Langley's Michelle Munk and her colleagues also will watch the launch with interest. A suite of instruments they designed, built and tested will measure, for the first time on a Mars mission, the pressures and temperatures of landing.
"It's been a great experience, to take it from 'Hey, we need this data,' to design, build and test, and now send it to Mars," Munk said.
While the launch will be the culmination for some of Curiosity's workers, it will be just the beginning for Langley.
There will be software to work on and computer codes to ready in preparation to receive the data, she said.
Way said he's worked on previous Mars missions, but never to this extent.
"It's kind of like watching your grown kid go off to college. You do your best and hope you've taught them everything they need to know so they're prepared."
This artist concept features NASA's Mars Science Laboratory Curiosity rover, a mobile robot for investigating Mars' past or present ability to sustain microbial life. (Courtesy photo | NASA/JPL-Caltech)
In other Mars news, there's this.
Stranded Mars probe sends further signals
More attempts have been made by the European Space Agency (Esa) to contact the stricken Russian probe Phobos-Grunt - with partial success.
Communication with the craft as it passed over Australia was achieved again on Thursday, but not all of the commands prompted a response.
Phobos-Grunt was launched two weeks ago on a mission to visit one of Mars' moons, but became stuck in Earth orbit.
Engineers still hope to fix the probe and get the mission under way.
But first they need to be able to talk with it. Europe's 15m dish in Perth was the first to successfully make contact with the spacecraft in a fortnight of trying by tracking stations around the globe.
Time to pull the plug. Mars has nothing to do with our problems and NASA is another budgetary white elephant. The glory has faded and it’s time to move on.
http://techtran.msfc.nasa.gov/at_home.html
Try this site to see some of the many ways the space programs hve benefited our lives!

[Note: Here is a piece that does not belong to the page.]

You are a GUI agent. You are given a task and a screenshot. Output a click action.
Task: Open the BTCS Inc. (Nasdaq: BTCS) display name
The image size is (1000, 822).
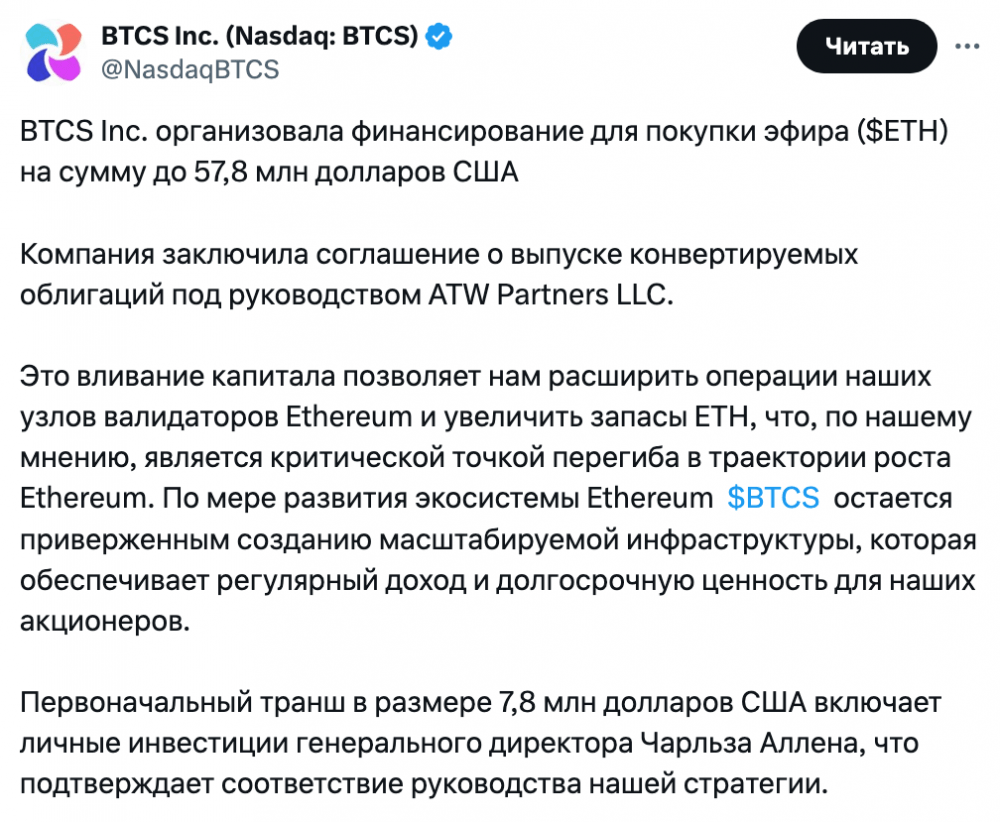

NASA has nothing to do with our deficit.
Blah blah blah blah blah blah blah blah blah blah. Blah blah blah.
Hmmm. The example I looked at wasn’t much of a benefit (a water filter).

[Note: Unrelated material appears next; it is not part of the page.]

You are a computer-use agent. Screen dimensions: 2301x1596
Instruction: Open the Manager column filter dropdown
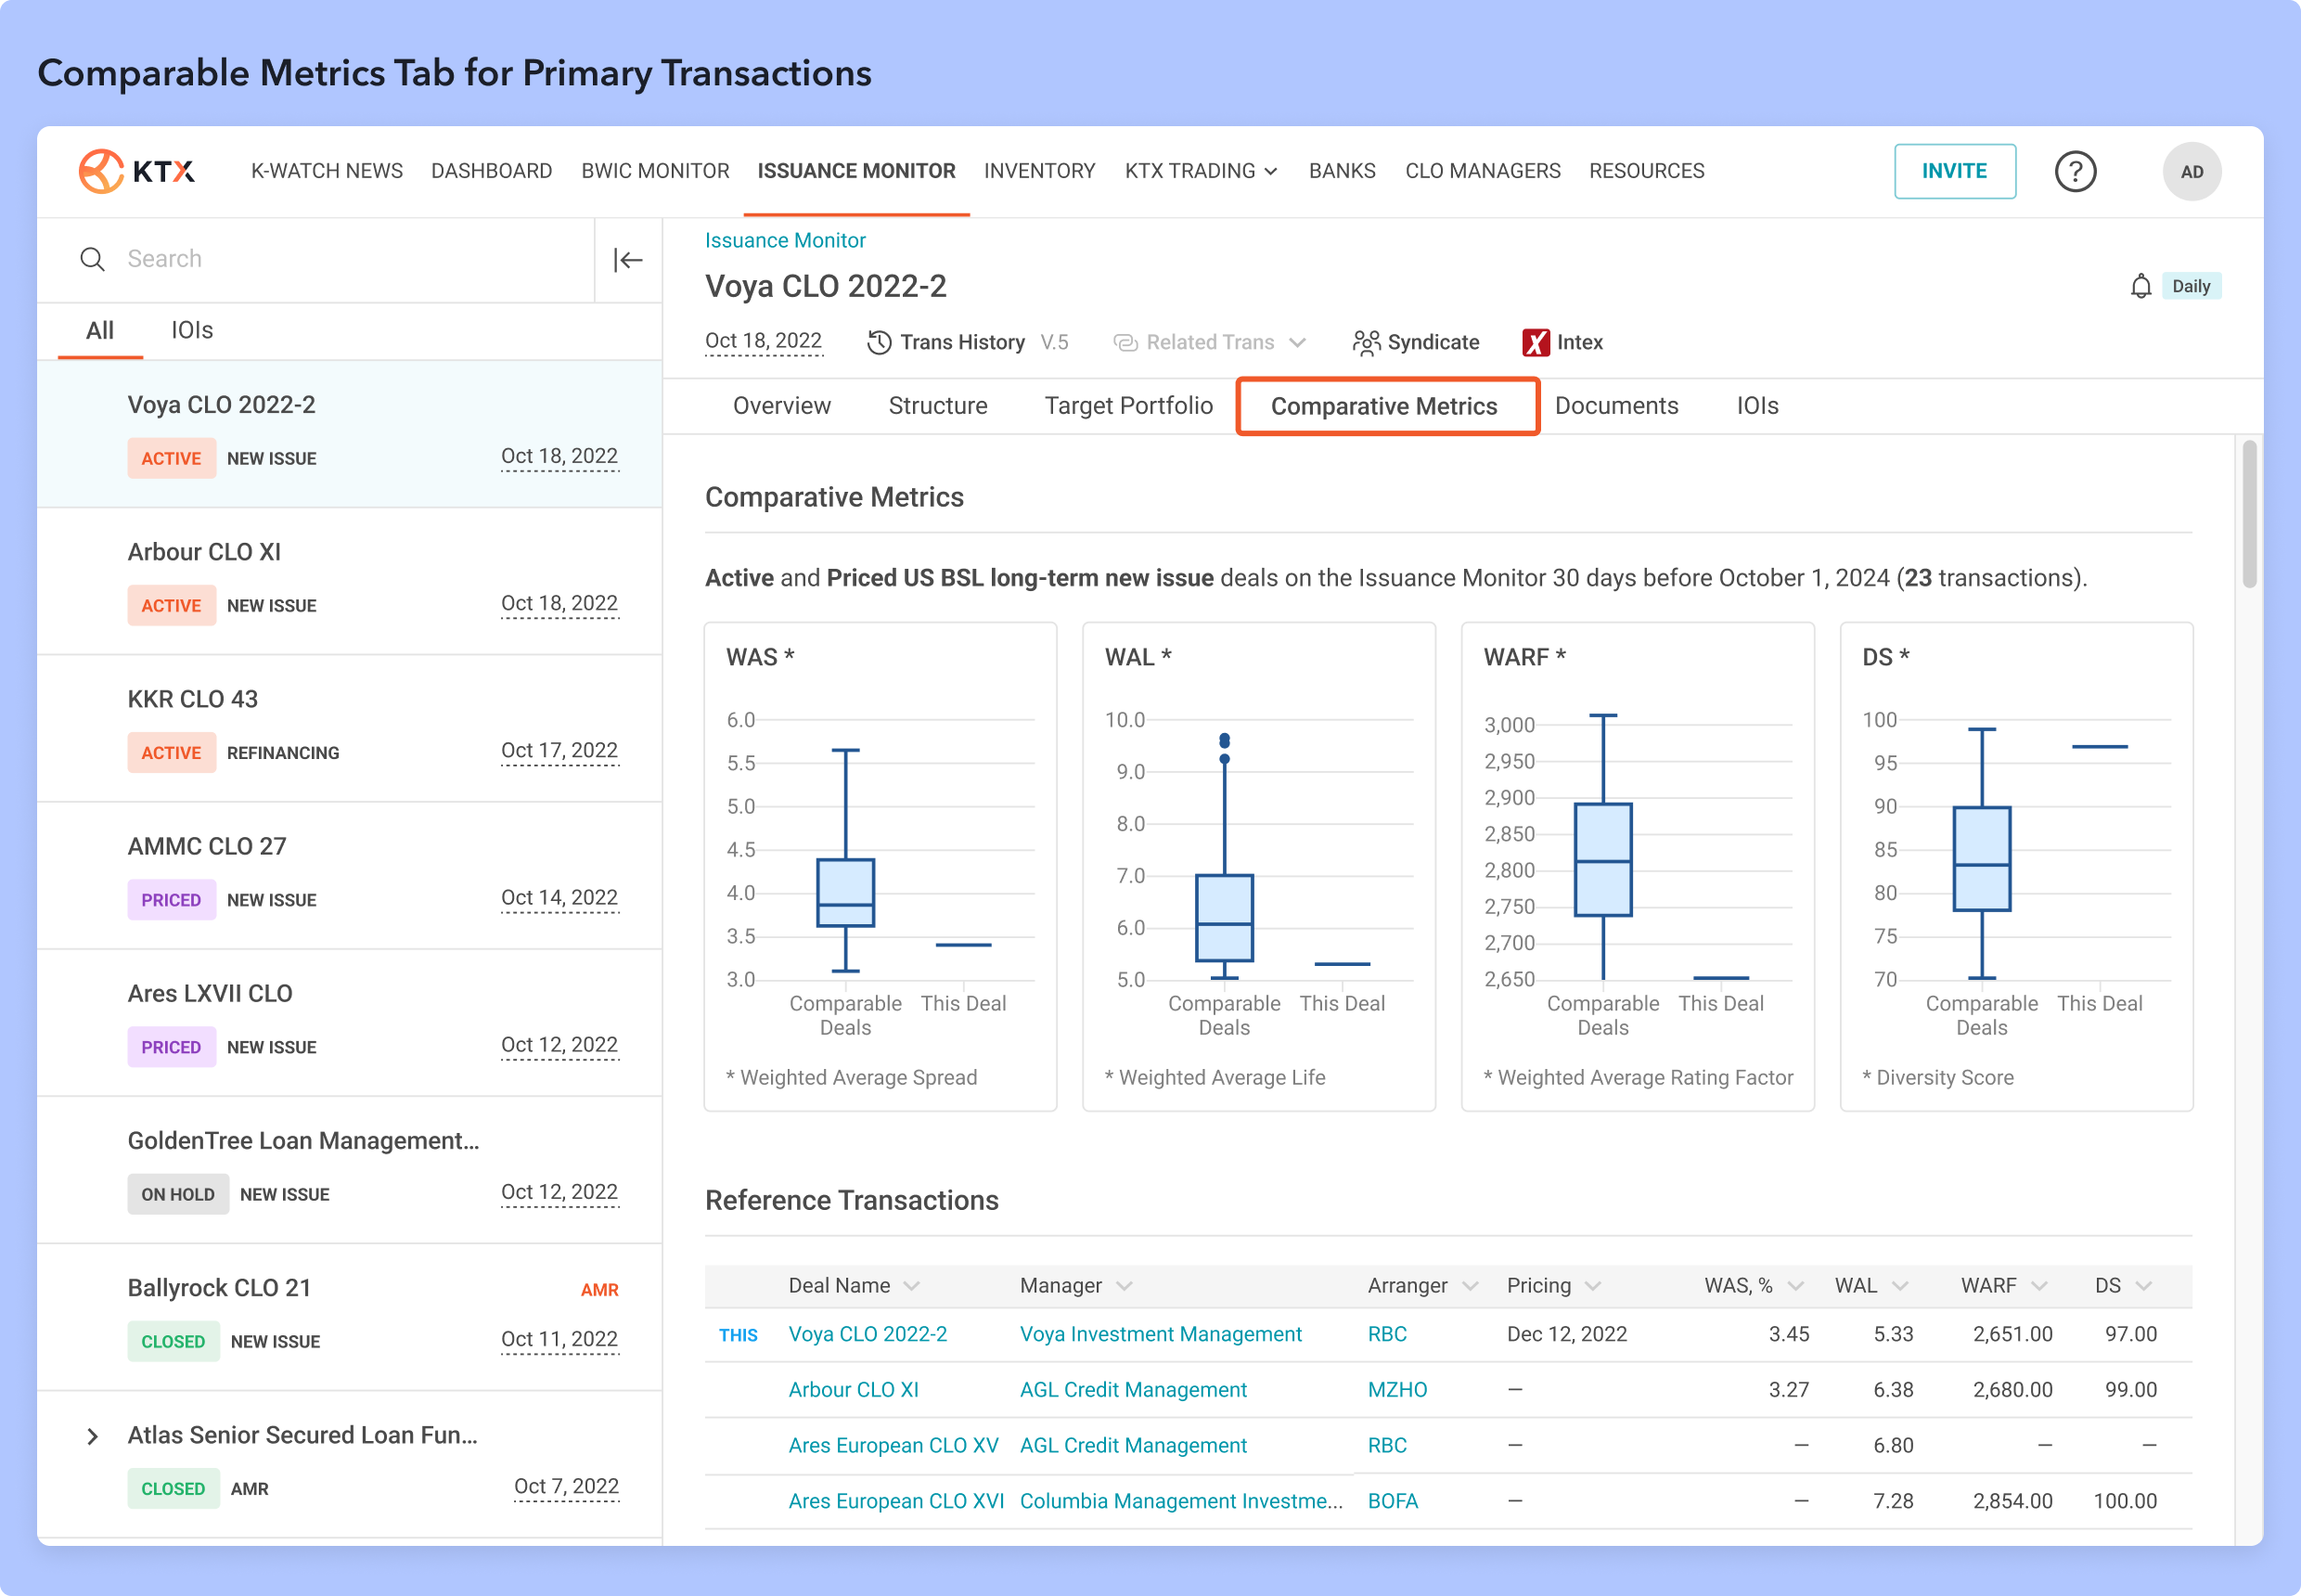[1124, 1286]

They are going to have to do better on the site than that.
I’m gettin sick of this BS.
Either send men up there or return a couple samples.
Let’s get down to the nitty gritty.
In the interest of full disclosure, I have no connections to the space program, but I have no doubt that there is life on Mars.
And I have no doubt that some powerful people know that already.
The real problem with NASA is political. If we could get them back to their original mission (like this one) people would begin to see the benefit again.
The clowns who want to give up space are like military commanders who want to cede the high ground and camp in the valley.
Wonder what accomplishments from this point on NASA will have in trying to sell the islam to the world?
Ad Astra Per Aspera...
I agree. I think this Mars mission is outstanding. I hope they are successful. It’s amazing what they do.
NASA needs to be a pathfinding, prospecting, and exploration agency and nothing more.
Basically a modern day Lewis and Clark org.